La produzione in grado di appello di documenti che ben potevano esser prodotti in primo grado si deve quindi considerare irrituale. Peraltro la decisività del vizio non discende automaticamente dalla violazione della legge processuale poiché le risultanze dei verbali ispettivi sono uno solamente fra gli elementi presi in esame nella denunciata sentenza e pertanto occorre verificare se il giudizio di fatto ivi formulato superi il controllo di logicità pur se dette risultanze non possono essere prese in esame. Al riguardo si deve osservare che la ricorrente, richiamando gli elementi probatori acquisiti a suo favore, rileva che null'altro poteva dimostrare poiché la legislazione vigente alla data in cui si svolse il rapporto di lavoro non prevedeva la consegna della busta paga, così invocando una valutazione complessiva dei dati e non solamente la loro confutazione parziale.
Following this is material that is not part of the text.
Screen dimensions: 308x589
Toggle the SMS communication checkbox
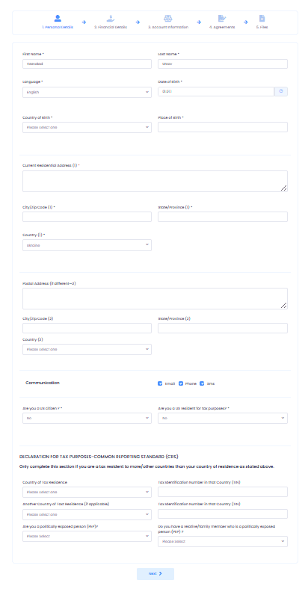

Lamenta altresì l'insufficiente approfondimento della rilevanza degli stessi da parte del Collegio di merito.
In relazione a tali doglianze la Corte osserva che la denunciata sentenza è sorretta da una motivazione palesemente inadeguata e basata su argomenti non tutti accettabili.
Invero non è corretto, al fine di valutare l'incidenza probatoria delle certificazioni fornite dagli uffici di collocamento, affermare sic et simpliciter che le stesse sono basate su mere dichiarazioni della parte cui non può essere consentita la precostituzione di una prova a suo favore poiché tali rilievi valgono per l'autocertificazione, che il Pubblico Ufficiale riceve senza essere chiamato ad effettuare alcuna verifica, non anche per le certificazioni rilasciate da uffici pubblici sulla base di risultanze degli atti, formati a seguito di dichiarazione della parte e peraltro suscettibili di verifica in qualsiasi momento.
Il Collegio di merito avrebbe dovuto quindi valutare in concreto l'attendibilità di tali risultanze, facendo se del caso ricorso ai poteri ufficiosi e richiedendo le opportune informative alla Pubblica Amministrazione circa eventuali riscontri effettuati, di iniziativa o su sollecitazione di parte.
Avrebbe ancora dovuto valutare congiuntamente tutti gli elementi probatori e non limitarsi ad una mera svalutazione degli stessi singolarmente presi e, se ravvisava una possibile decisività della deposizione del datore di lavoro, avrebbe potuto far ricorso ai suoi poteri di ufficio o motivare il mancato ricorso agli stessi con una precisa presa di posizione circa l'inutilità, apparendo ormai sicuramente esclusa, ovvero sicuramente provata, ma non certo insufficientemente provata, la sussistenza del rapporto di lavoro. Si impone quindi la cassazione dell'impugnata sentenza, con rinvio, per nuovo esame del materiale probatorio ad altro giudice in grado di appello che si designa come in dispositivo. Detto Giudice provvedere ad una nuova valutazione circa gli elementi acquisiti, alla luce dei rilievi sopra svolti circa l'insufficienza dell'iter argomentativo seguito nella sentenza annullata.
Appare opportuno demandare a detto giudice anche la pronuncia sulle spese del giudizio di legittimità.
P.Q.M.
LA CORTE Accoglie il ricorso per quanto di ragione.
Cassa l'impugnata sentenza e rinvia anche per le spese alla Corte d'Appello di Messina.
Così deciso in Roma, il 5 ottobre 2005.
Depositato in Cancelleria il 3 novembre 2005.